Exercise requirements: Which lines come from the start of the listing through the line holding "Given: Click the redo arrow icon"? Restate exactly those, both included, minus the pictures.

Dataset:
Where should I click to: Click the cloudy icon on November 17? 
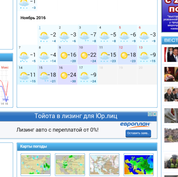click(x=84, y=76)
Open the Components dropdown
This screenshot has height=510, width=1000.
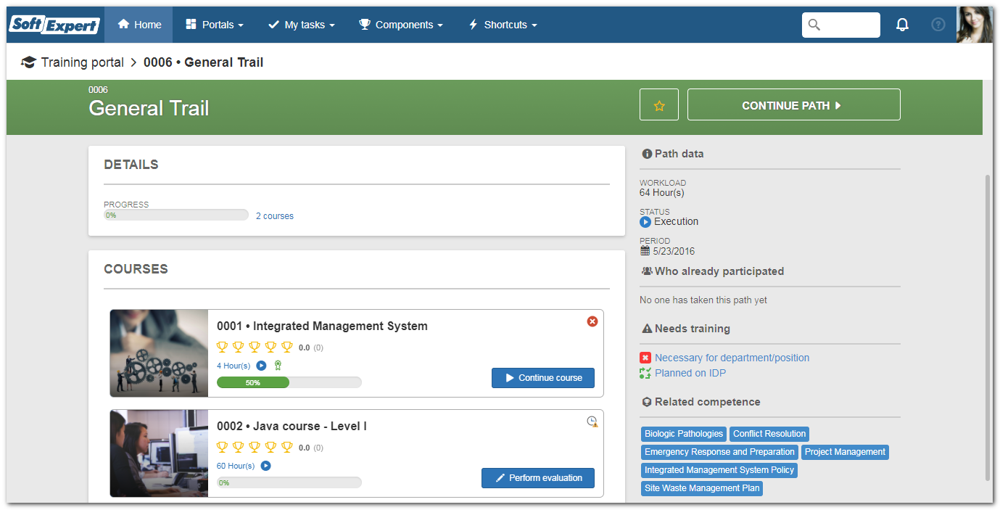pos(401,25)
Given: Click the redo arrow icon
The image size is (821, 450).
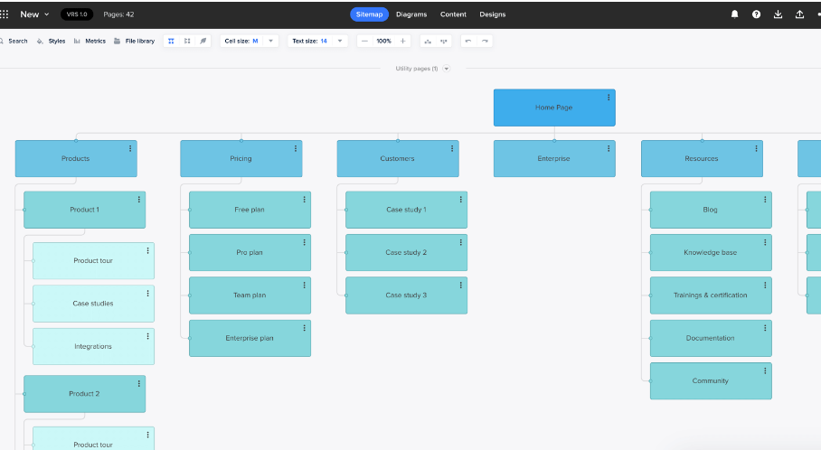Looking at the screenshot, I should point(486,41).

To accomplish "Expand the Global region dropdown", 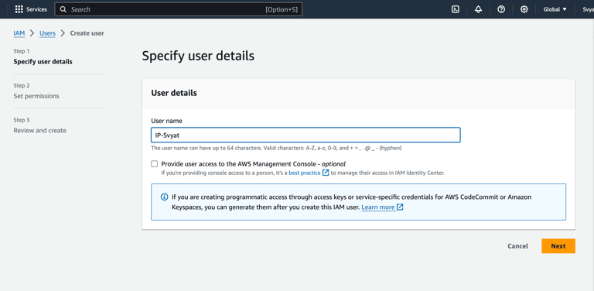I will click(555, 9).
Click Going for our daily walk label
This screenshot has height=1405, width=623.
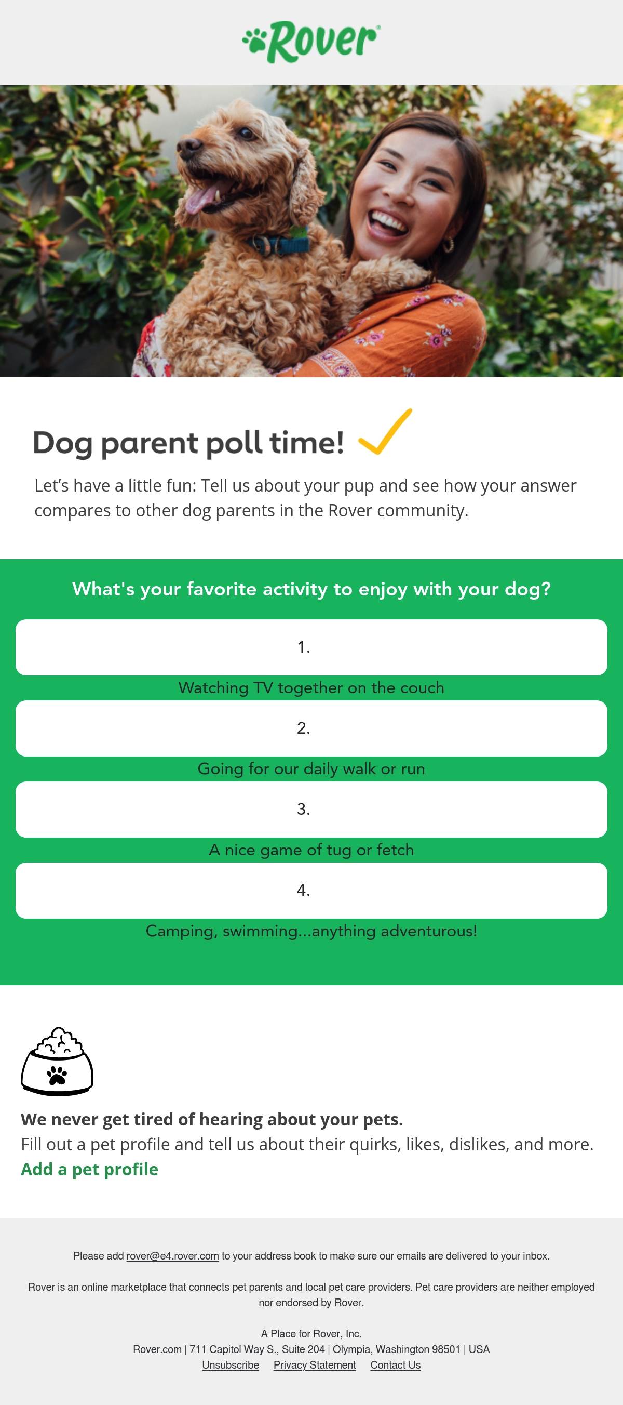(x=311, y=768)
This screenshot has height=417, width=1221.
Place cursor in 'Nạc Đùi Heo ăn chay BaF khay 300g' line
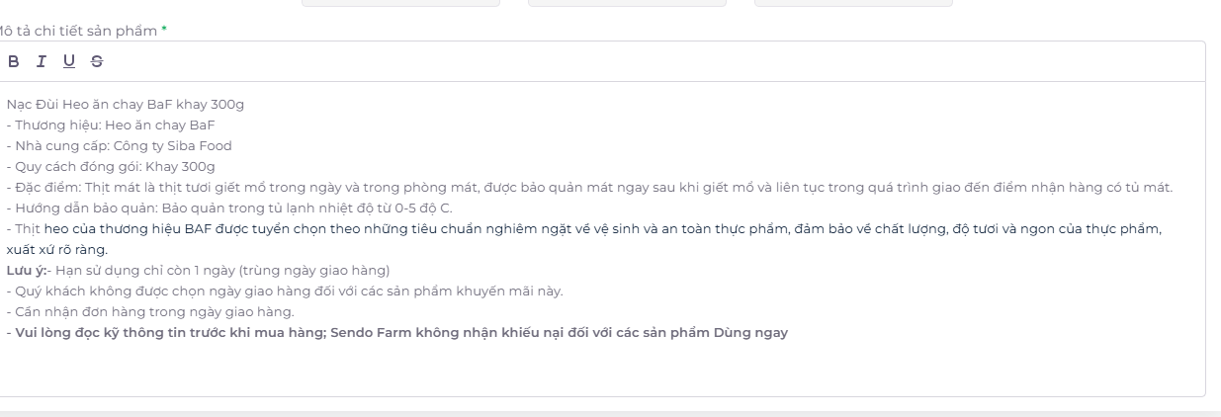point(125,104)
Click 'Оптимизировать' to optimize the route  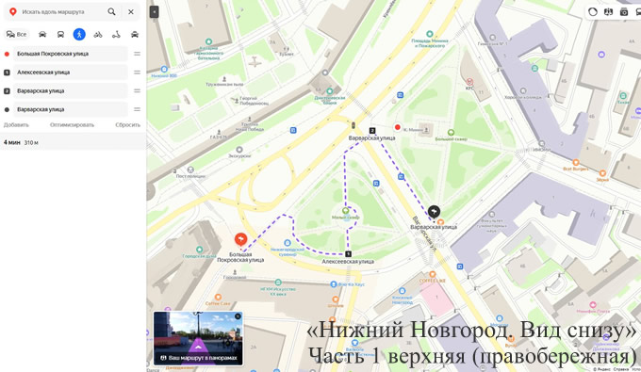click(72, 125)
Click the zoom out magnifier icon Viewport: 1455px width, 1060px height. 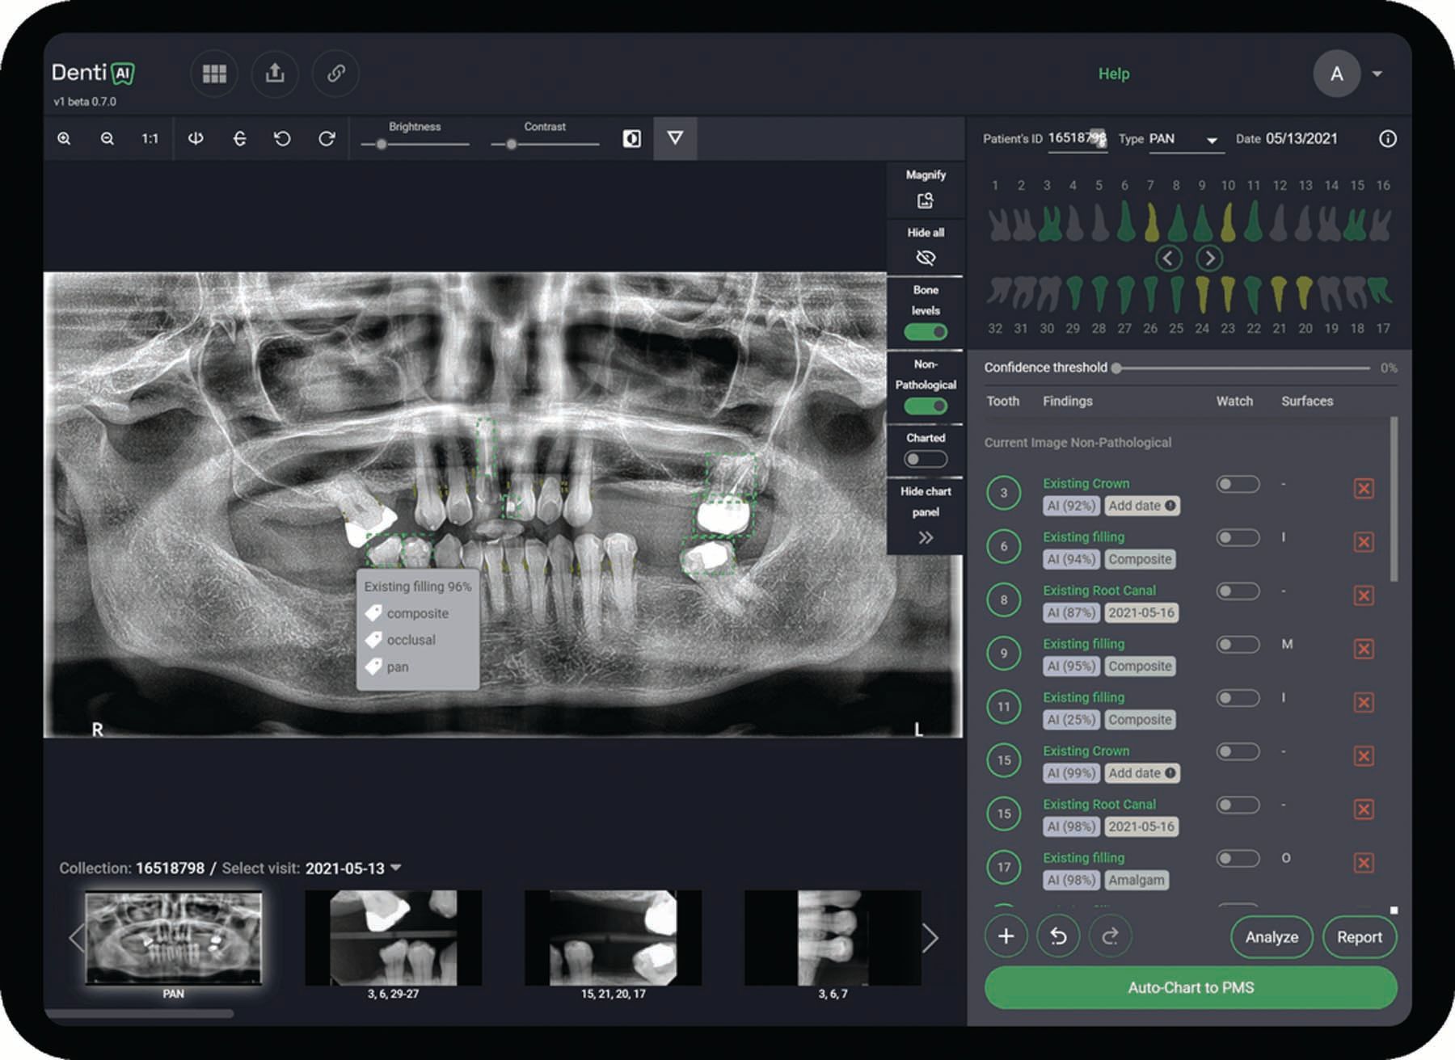107,139
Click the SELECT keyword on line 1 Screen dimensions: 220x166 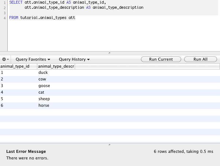pyautogui.click(x=16, y=3)
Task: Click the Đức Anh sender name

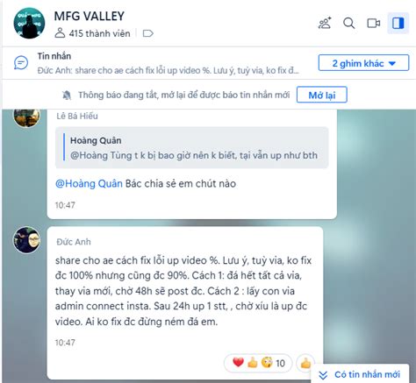Action: (74, 242)
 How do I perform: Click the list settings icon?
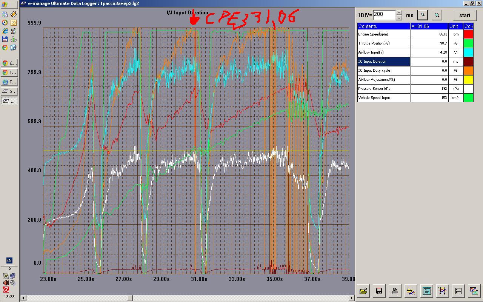[458, 291]
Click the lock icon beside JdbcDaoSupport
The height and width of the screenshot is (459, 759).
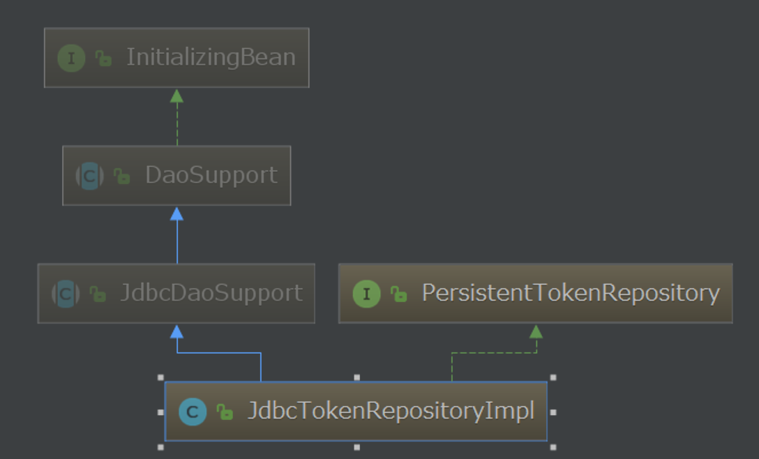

Result:
Where should I click to: Click the cloudy icon on November 17? 
click(x=84, y=76)
Open the Components dropdown
This screenshot has height=510, width=1000.
pos(401,25)
Given: Click the redo arrow icon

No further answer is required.